P4 (CCR-5) or P4P (CCR-5+) HeLa cells, at a density of 2 × 105 cells per well in a 24-multiwell plate, were washed with DMEM without serum and infected with defective recombinant SFV–LAI, SFV–BX08, or SFV–LacZ at a multiplicity of infection of 3.6 infectious particles per cell (as measured on BHK cells). The SFV inoculum was removed 30 min after infection by aspiration and the cells covered with DMEM supplemented with 5% fetal calf serum. After 12 h incubation at 37°C, cells were fixed with 0.5% (vol/vol) glutaraldehyde and stained with Giemsa. The syncytia present were counted from triplicate experiments using a grid composed of 8 squares (1/7th of the total well surface) distributed evenly throughout the well. Total number of syncytia counted in control wells was between 400 and 1,000. Inhibitors were added 30 min after infection. The percent inhibition, compared with control wells, was calculated as a function of the concentration of the specific inhibitors. Each figure for inhibition of syncytium formation was calculated from at least three independent assays.

RESULTS AND DISCUSSION

Syncytium Induction by a Macrophage-Tropic Primary HIV-1 Env Protein Requires CD4 and CCR-5.
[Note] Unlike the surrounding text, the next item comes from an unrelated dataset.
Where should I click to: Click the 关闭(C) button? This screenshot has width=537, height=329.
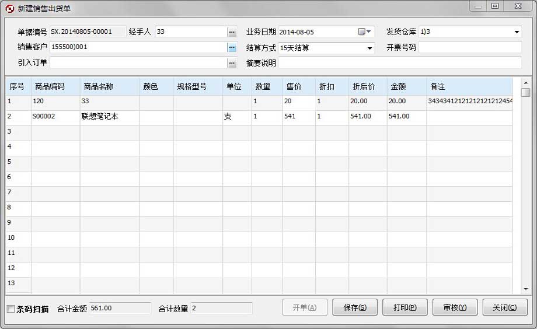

The SFV vector was used to express HIV gp160 because this system offers the major advantage of allowing studies without manipulation of infectious HIV. An additional safety feature is that the recombinant SFV is defective, so only a single round of infection can be initiated in target cells. Thus, defective SFV recombinants (3133) were constructed to carry the unmodified, full-length env gene from either the TCLA syncytium-inducing HIV-1LAI strain, or from a primary HIV-1BX08 isolate in place of the SFV structural proteins (Fig. 1; see Materials and Methods). HIV-1BX08 was isolated in 1992 from a French seropositive individual (BX08) who had been infected for less than 8 months. The amino acid sequence of the V3 loop region in the gp120 of this primary isolate is homologous to the consensus sequence found amongst French clade B HIV-1 isolates (12). The BX08 virus grows in primary peripheral blood cells, but not T cell lines (12). As target cells for fusion studies, we used the previously characterized P4 HeLa-CD4+ cells (CD4+ CXCR-4+, HIV-1 LTR–LacZ) (30). For these studies, we also constructed the P4P cell line by transduction of P4 cells with a retroviral expression vector (L.CCR5.5H) carrying the cDNA of human CCR-5 (see Materials and Methods). The P4P cell line thus expresses CD4 and both known coreceptors of HIV and is readily susceptible to infection by both T cell and macrophage-tropic HIV-1 strains.

Figure 1.

Figure 1

Defective SFV recombinants were constructed by substitution of the sequence of the SFV structural proteins with those of the Escherichia coli β-galactosidase gene (lacZ) or those of the env gene from either HIV-1LAI or HIV-1BX08. Stocks of recombinant viruses were obtained by cotransfection of the hybrid constructs with a helper SFV mutant bearing a mutation in the virus spike gene, which is incapable of encapsidation (33). The amino acid sequence of the V3 loops of HIV-1BX08 and HIV-1LAI are indicated in the Inset.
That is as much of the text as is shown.